2. Description of the Prior Art
Such a method is known for example from U.S. Pat. No. 2,755,159. To ensure the suitable operating voltage of the gas discharge light source irrespective of the amount of discharge gas material (mercury) introduced and of variations of the dimensions, which both considerably influence the operating voltage, an excess of mercury is introduced and the excess then expelled again. A voltage source is connected to the gas discharge light source and the filled gas discharge tube ignited. The voltage present at the electrodes of the gas discharge tube is monitored, the voltage rising gradually until the entire mercury has evaporated and then starting to drop again when vapour from the overheated main section of the gas discharge tube reaches a colder side arm and condenses there. As soon as the voltage has dropped to a desired value the voltage source is switched off and the side arm serving as reservoir for excess discharge material is melted off. The steps described are intended to achieve that independently of said variations the operating voltage is fixed to 1 to 2 volts.

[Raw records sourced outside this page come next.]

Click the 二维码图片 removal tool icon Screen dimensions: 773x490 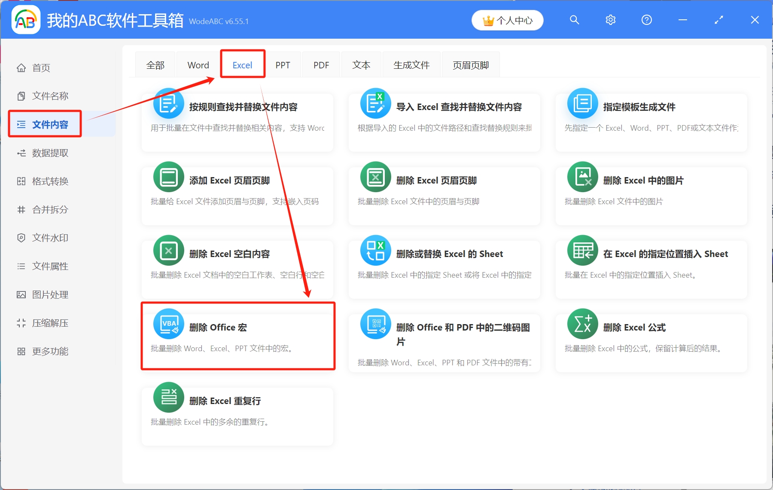click(x=375, y=324)
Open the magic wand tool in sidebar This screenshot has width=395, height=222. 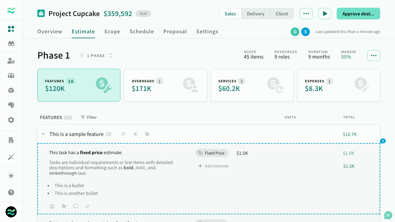coord(11,157)
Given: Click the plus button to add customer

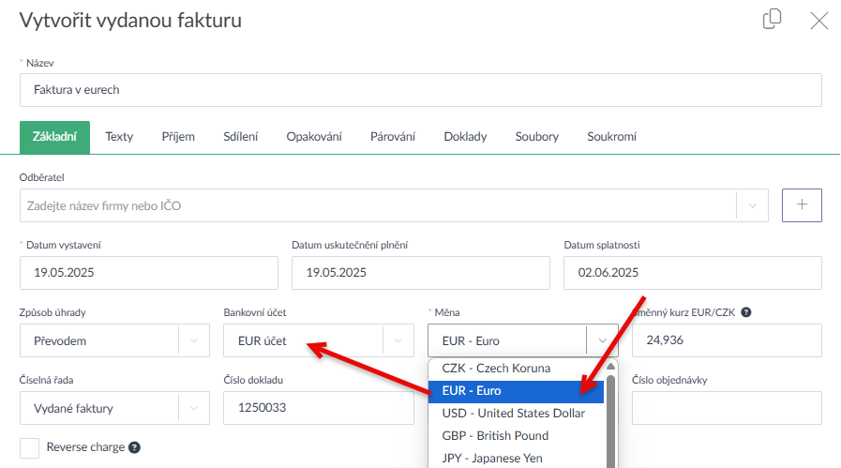Looking at the screenshot, I should point(802,205).
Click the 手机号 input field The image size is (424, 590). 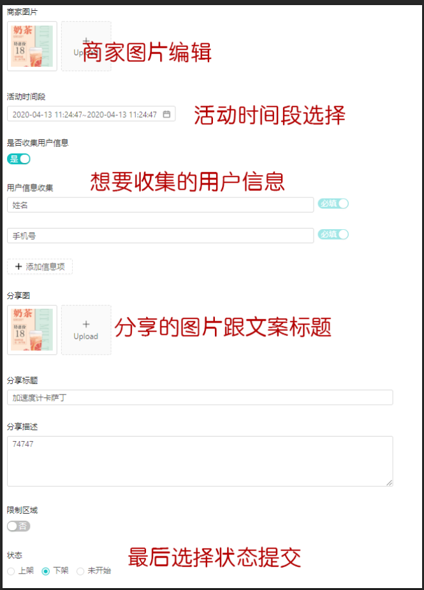[160, 236]
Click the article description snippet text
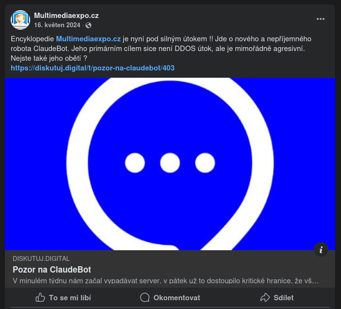Image resolution: width=341 pixels, height=309 pixels. pyautogui.click(x=165, y=281)
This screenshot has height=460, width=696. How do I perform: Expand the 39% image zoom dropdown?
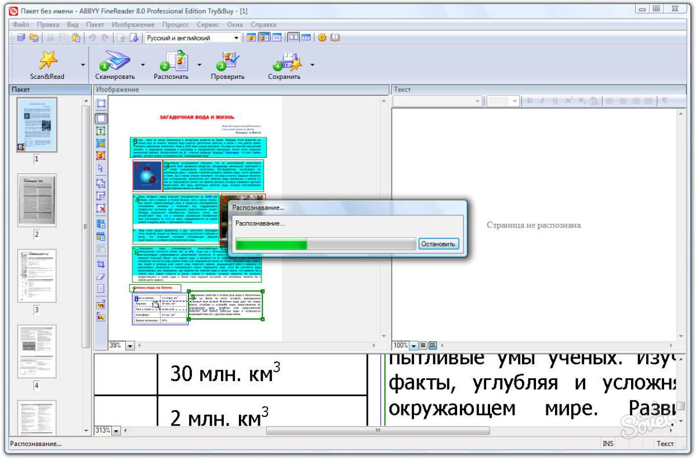tap(129, 345)
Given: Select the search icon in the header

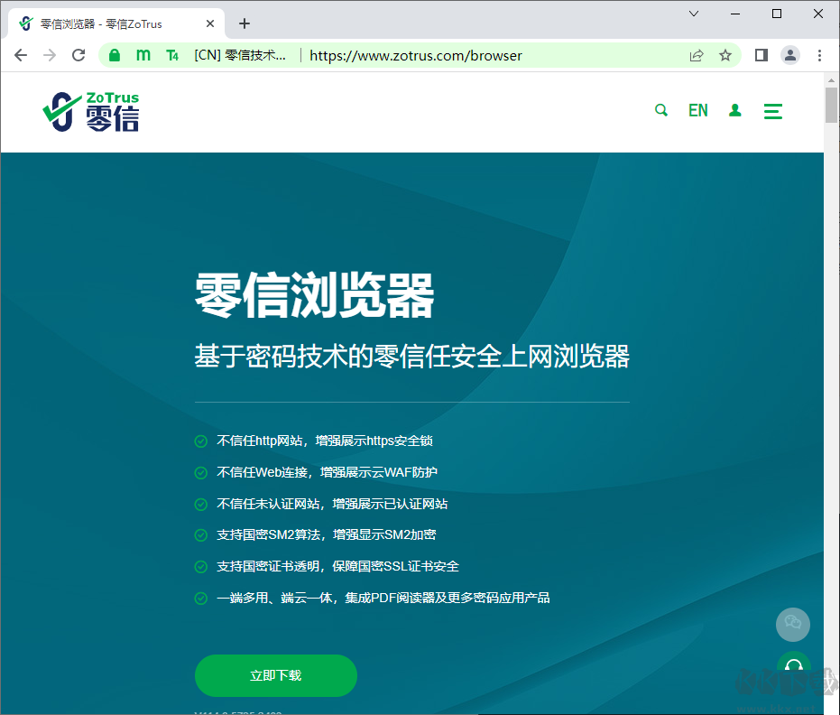Looking at the screenshot, I should [x=661, y=110].

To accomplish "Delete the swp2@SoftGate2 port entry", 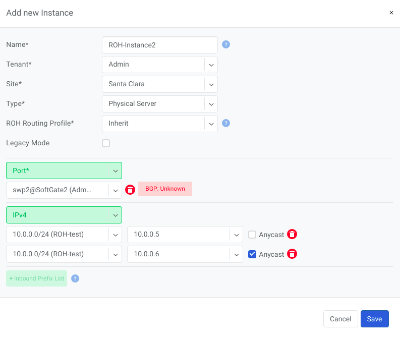I will click(130, 190).
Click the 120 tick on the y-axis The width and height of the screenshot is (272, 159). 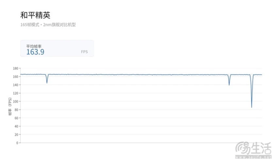tap(16, 93)
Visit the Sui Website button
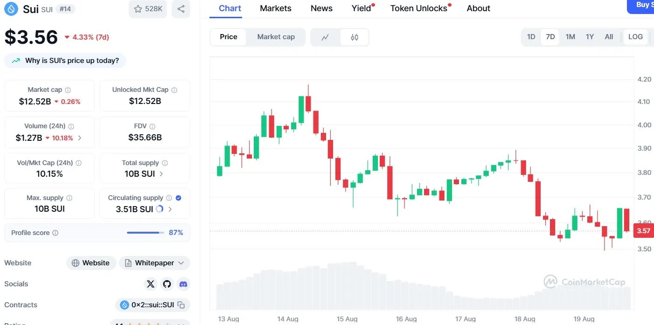Screen dimensions: 654x325 91,263
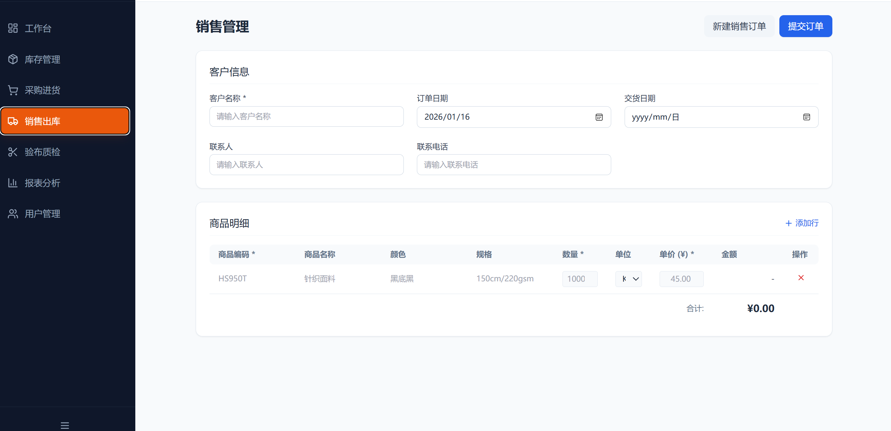Image resolution: width=891 pixels, height=431 pixels.
Task: Open the calendar picker for 交货日期
Action: 807,117
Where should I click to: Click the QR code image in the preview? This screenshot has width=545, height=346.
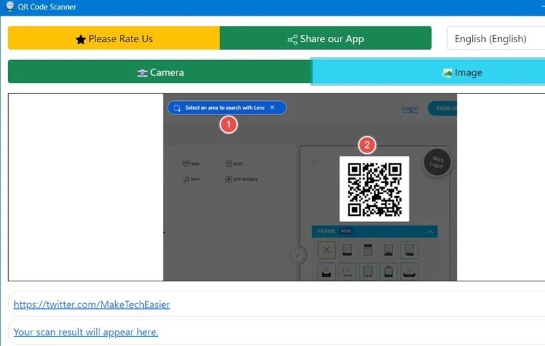pyautogui.click(x=375, y=189)
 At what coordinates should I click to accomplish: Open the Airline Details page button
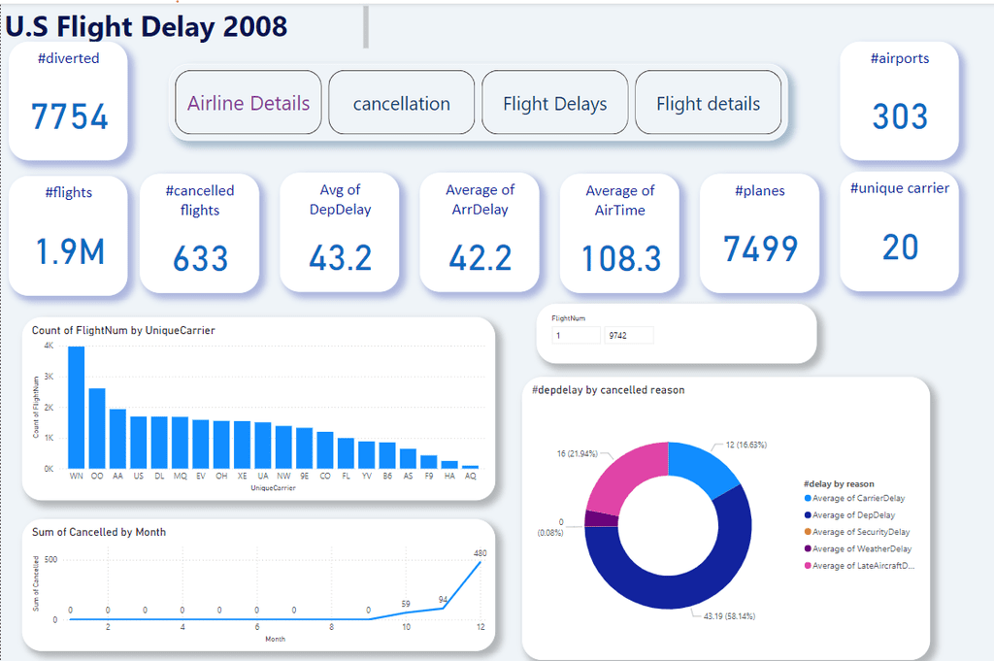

In U.S. Pat. No. 3,309,565 a fluorescence lamp is proposed in which in operation a temperature stabilization of a supply of condensed mercury takes place (a socalled "cold spot"). For this purpose, with the aid of a Peltier element the cold spot is cooled and the vapour pressure of the discharge material (mercury) held at a value which permits an optimum light emission of the gas discharge light source in operation.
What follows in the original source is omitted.